Because of two recent USCIS interpretive changes, Musillo Unkenholt LLC (MU Law) advises that STEM OPT workers do not work at third-party worksites under their SETM OPT work authorization until the USCIS issues better and clearer guidance on the issue.
Working and training at third-party worksites is probably legal. However, by working at the third-party worksite the STEM OPT trainee puts himself at risk for enormous negative immigration consequences, including a ten-year bar from entering or living in the United States.
USCIS’ APPARENT THIRD-PARTY WORKSITE PROHIBITION
Earlier this year, and without any warning or notice, the USCIS changed its webpage to include this key change:
the training experience may not take place at the place of business or worksite of the employer’s clients or customers because ICE would lack authority to visit such sites.
The USCIS’ justification for the third-party worksite prohibition is, apparently, because ICE (Immigration Customs Enforcement) would lack the authority to investigate at the third-party worksite.
Curiously, ICE has not produced any guidance on this point. ICE likely would be surprised to learn that they do not have the authority to investigate a worksite where it believed immigration fraud was being committed.
The website change alone is probably not good law. There has been no regulatory change. There has been no notice and comment period, something required for regulatory change.
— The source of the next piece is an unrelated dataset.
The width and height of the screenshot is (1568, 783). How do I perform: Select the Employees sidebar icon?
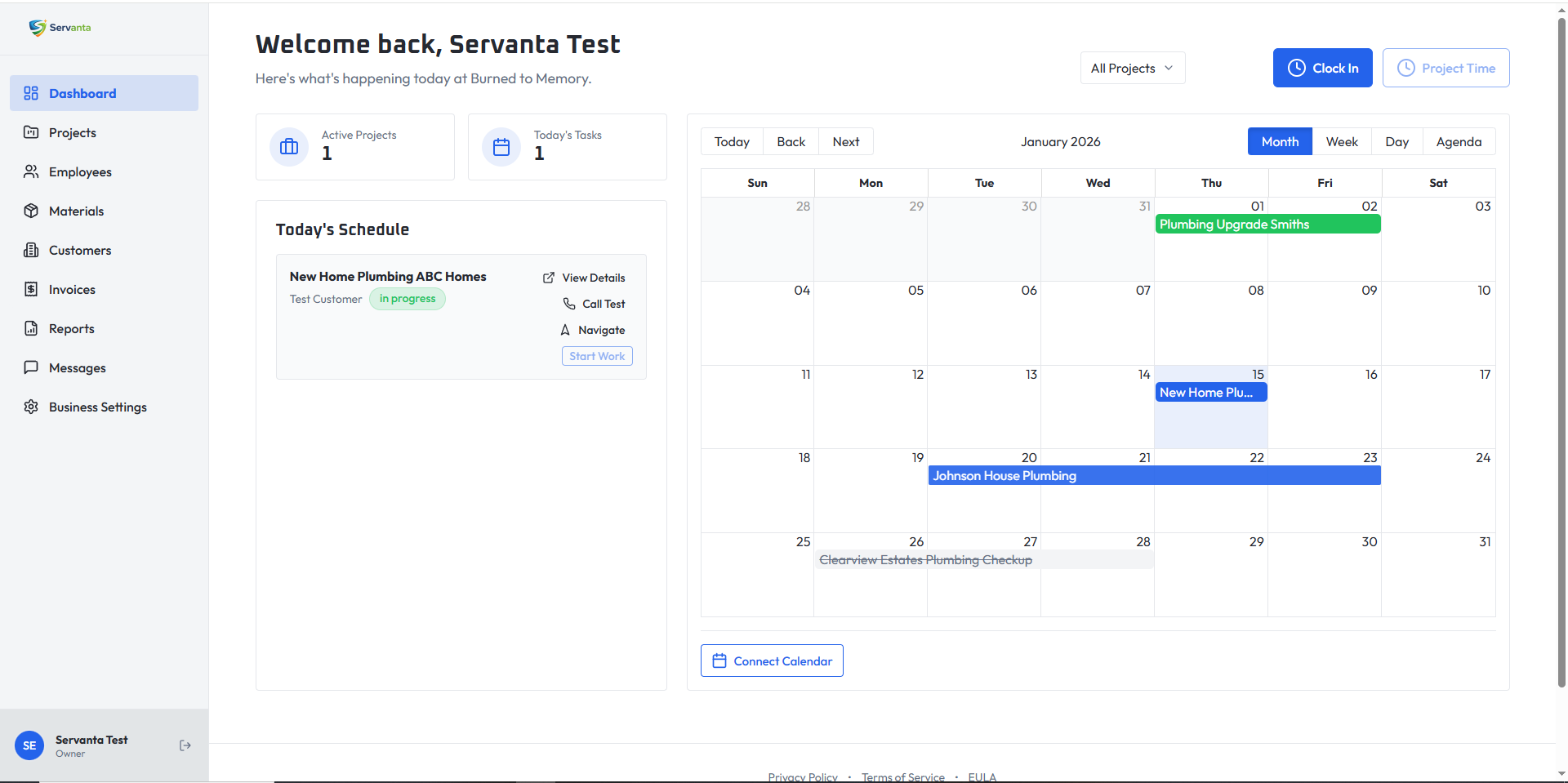31,171
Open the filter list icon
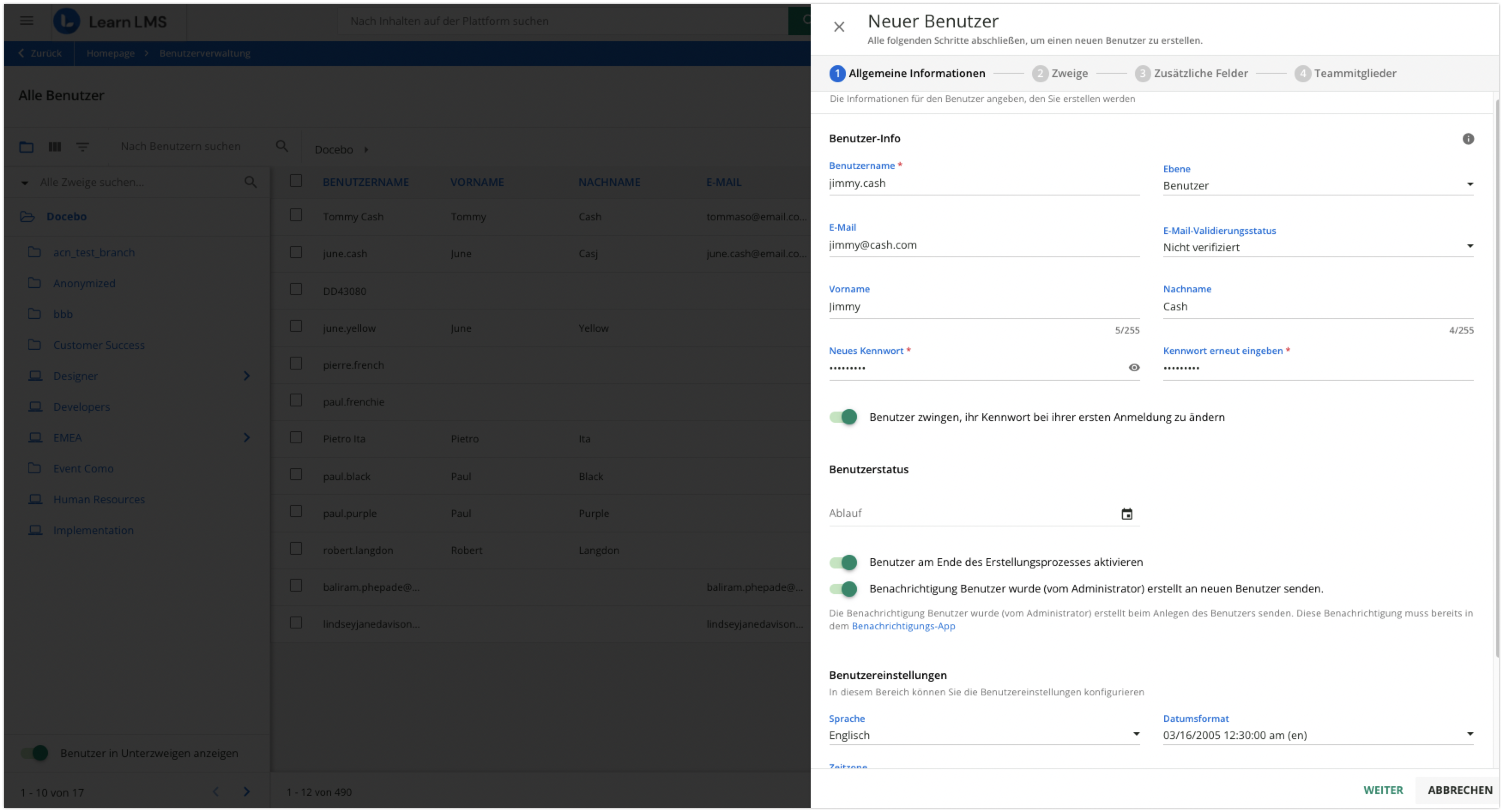The height and width of the screenshot is (812, 1503). click(83, 147)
The “ICE lacks investigative authority” justification for the prohibition against third-party worksites is weak.
If the only thing that USCIS had done was updated their webpage, then MU Law’s position might be that STEM workers could continue to work at third-party worksites, provided that the other qualifications of the program were being met, however, this is not the only change for F-1 students.
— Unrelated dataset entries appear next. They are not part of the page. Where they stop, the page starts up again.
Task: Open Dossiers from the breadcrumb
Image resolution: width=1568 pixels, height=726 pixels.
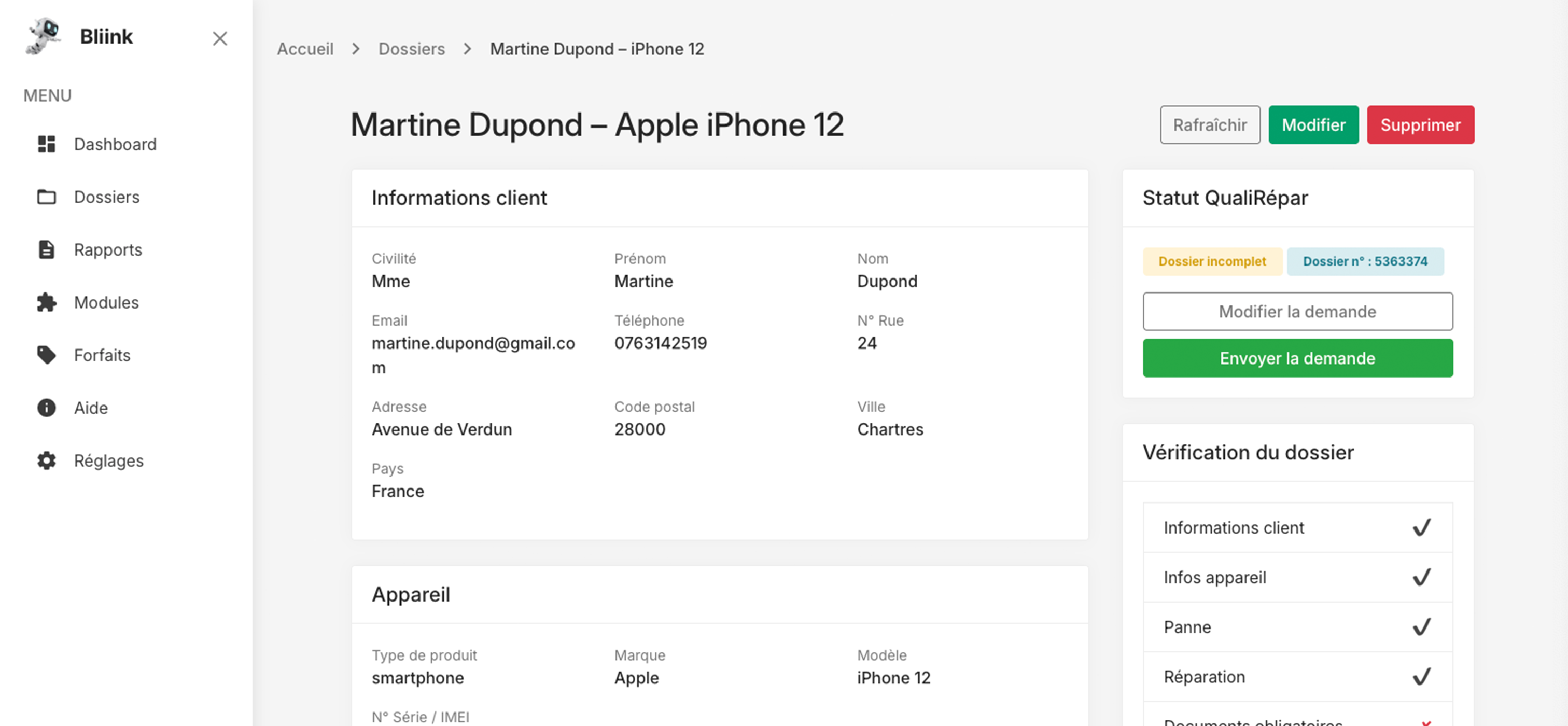Action: 412,49
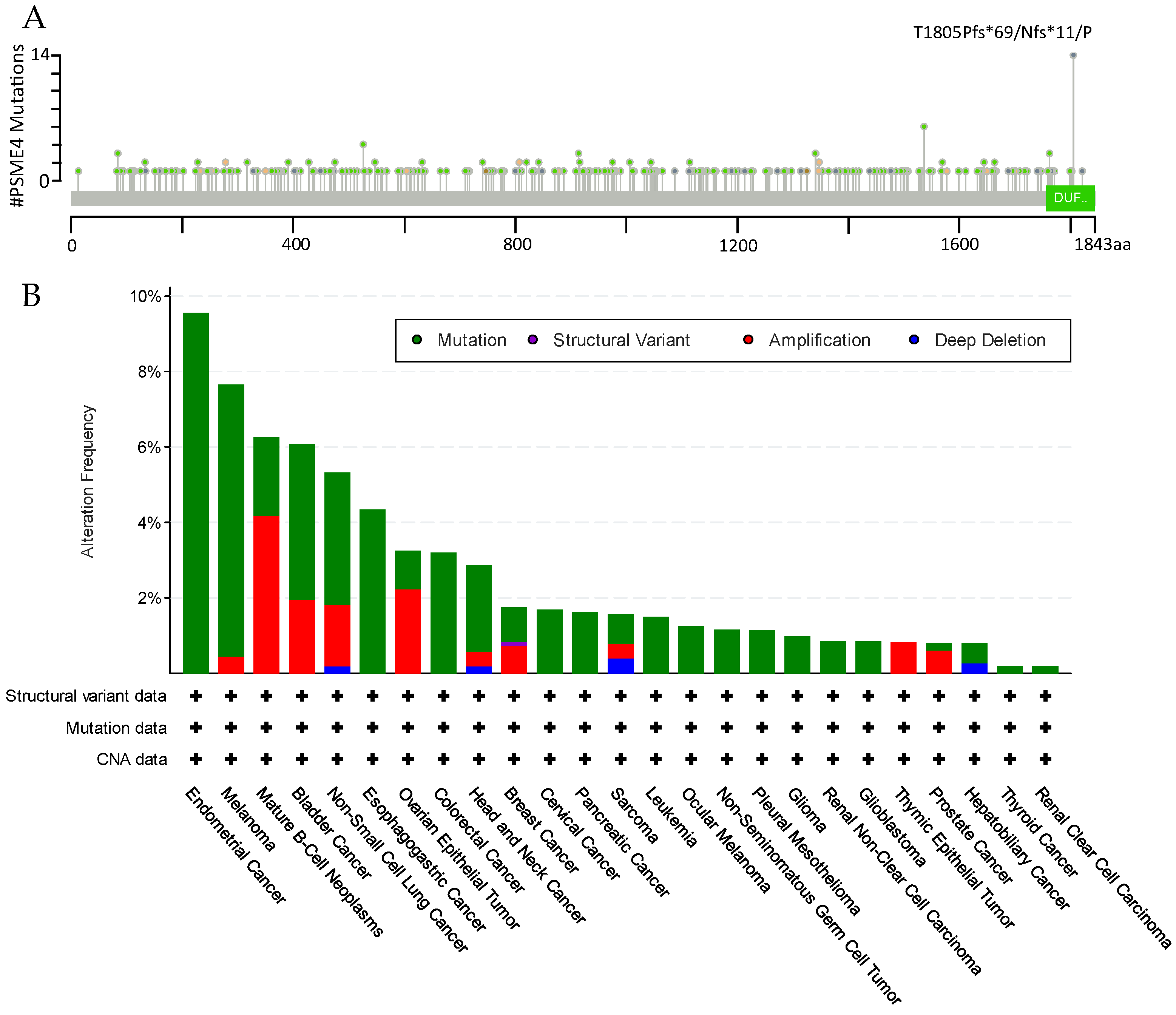1176x1015 pixels.
Task: Click the Endometrial Cancer green bar
Action: point(195,492)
F-1 STUDENTS NOW ACCRUE UNLAWFUL PRESENCE FOR FAILURE TO MAINTAIN STATUS
A brand new USCIS policy, effective August 9, 2018, says that F-1 students including STEM OPTs will now accrue “unlawful presence” “the day after he or she engages in an unauthorized activity.” Accordingly, after August 9, 2018, the USCIS is expected to find that STEM OPTs working at third-party worksites are engaging in “unauthorized activity” and are therefore “unlawfully present”.
Even worse, a USCIS official can retroactively find that an F-1 student engaged in “unauthorized activity”. A number of leading university administrators have made this point directly to USCIS Director James Cissna.
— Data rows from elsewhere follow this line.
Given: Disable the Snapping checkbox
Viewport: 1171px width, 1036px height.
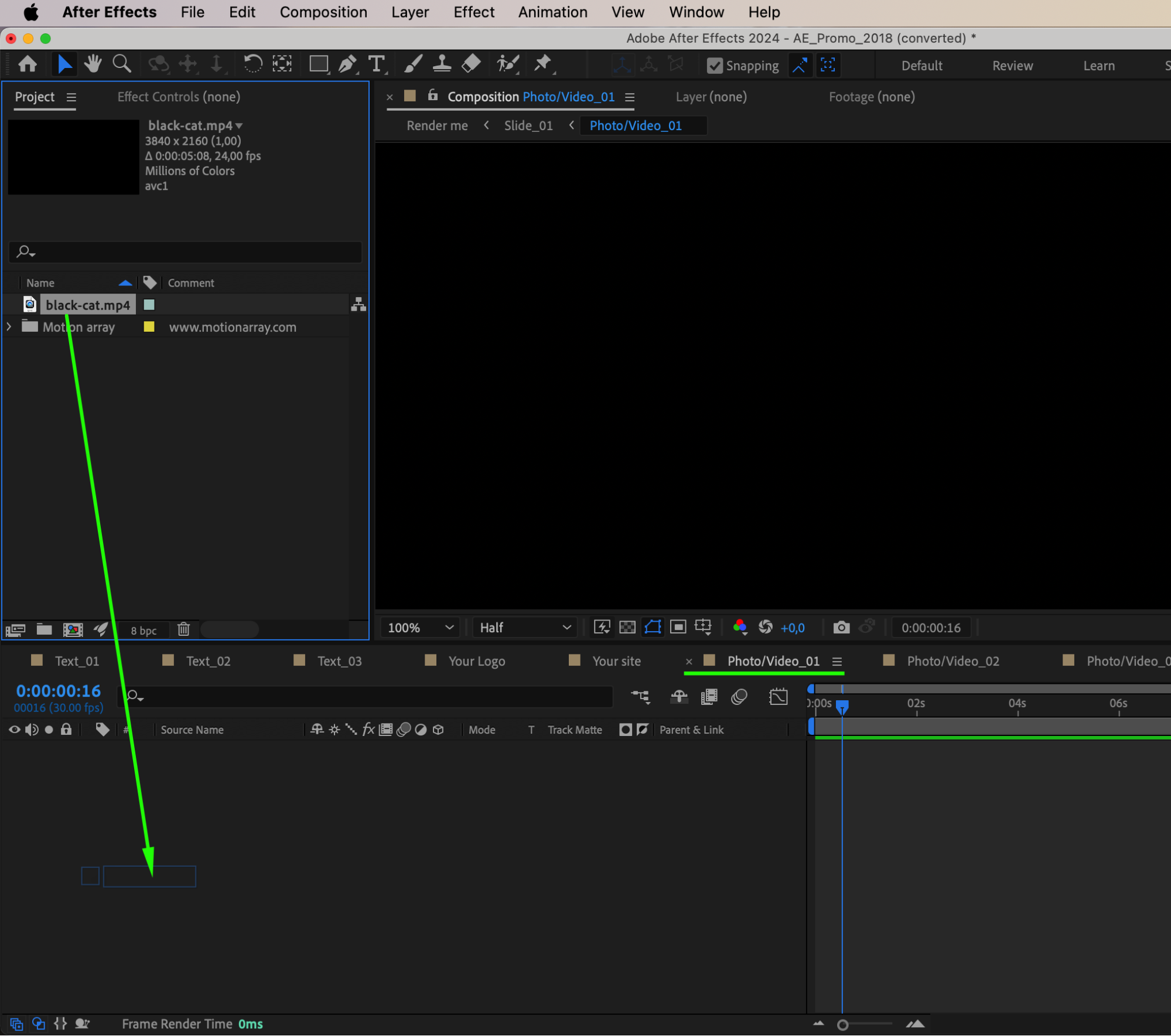Looking at the screenshot, I should click(x=714, y=66).
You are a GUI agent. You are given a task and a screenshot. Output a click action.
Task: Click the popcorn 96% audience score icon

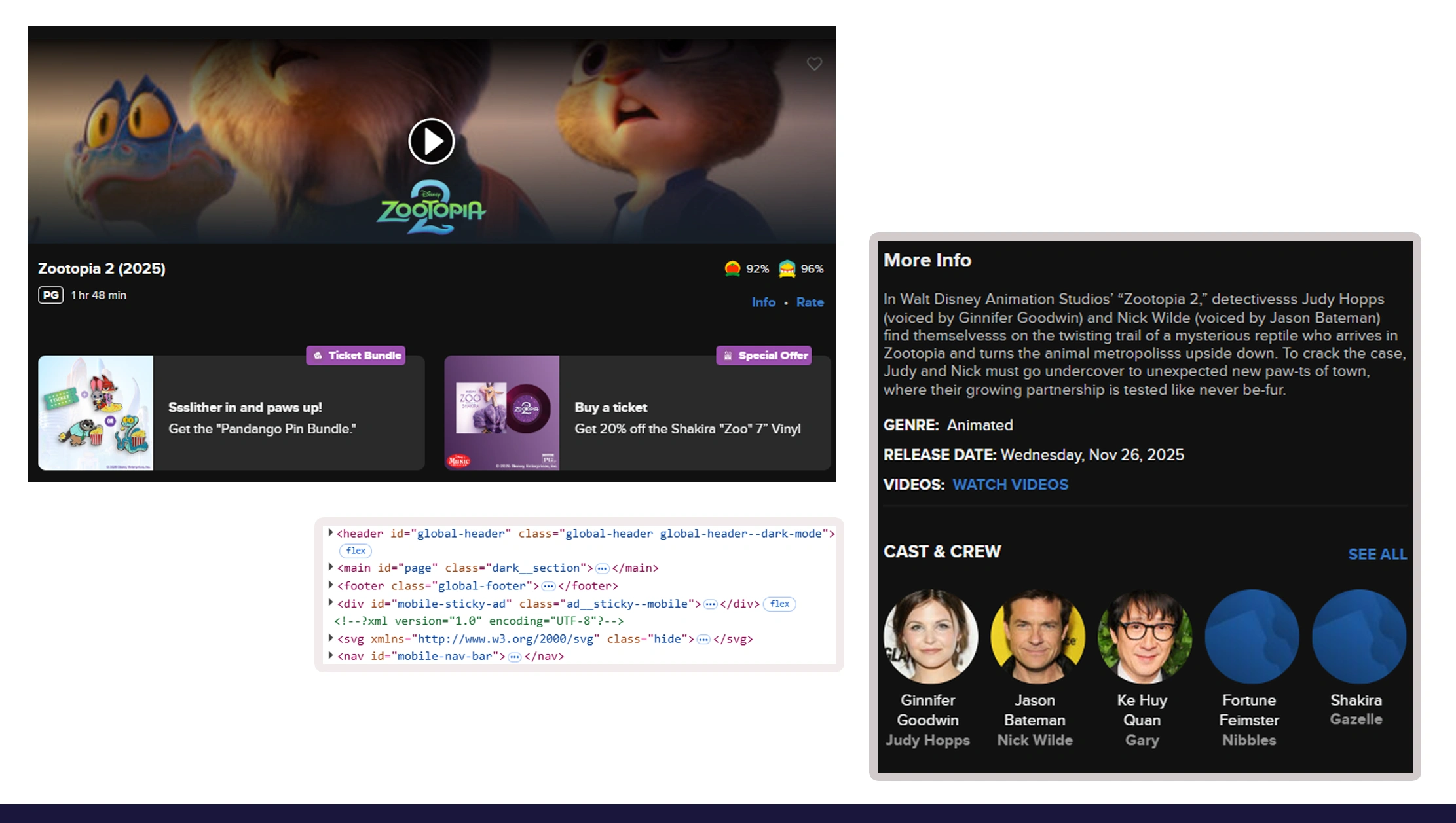coord(787,268)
This is a massive change in long-standing USCIS policy. Under the prior interpretation, an F-1 student or OPT did not accrue unlawful presence until an immigration judge said so. Engaging in “unauthorized activity” meant that an F-1 worker “failed to maintain status,” which is a lesser finding.
The distinction between “failing to maintain status” and “unlawful presence” is enormous:
- When someone fails to “maintain status” they must immediately leave the US but can ordinarily immediately reenter the US.
- When someone is “unlawfully present” for more than 180 days, they must immediately leave the US and are barred from reentering the US for 3 years. When someone is “unlawfully present” for more than 365 days, they must immediately leave the US and are barred from reentering the US for 10 years.
Consider this hypothetical scenario:
August 9, 2018 – STEM OPT continues to work at a third-party worksite
April 1, 2019 – STEM OPT worker files an H-1B cap petition
May 1, 2019 – STEM OPT worker’s H-1B cap cases is selected in the H-1B lottery
August 10, 2019 – STEM OPT worker receives an RFE from USCIS asking for proof that he has only engaged in authorized activity.
September 20, 2019 - H-1B is denied. USCIS finds that STEM OPT worker’s third-party work was “unauthorized activity”. USCIS also finds that the STEM OPT worker was “unlawfully present” from August 9, 2018 until September 20, 2019, a period of more than 365 days. Consequently, the STEM OPT worker must immediately leave the US and cannot reenter the US for 10 years.
At this time, MU Law recommends that STEM OPT workers are not placed at third party worksites unless comprehensive analysis is done regarding the viability of the assignment. STEM OPT workers at third party worksites run the risk of 3 and 10 year bars from reentry into the US. It is our hope that USCIS provides greatly clarity on these points and engages the public on the issue, rather than creating law by fiat.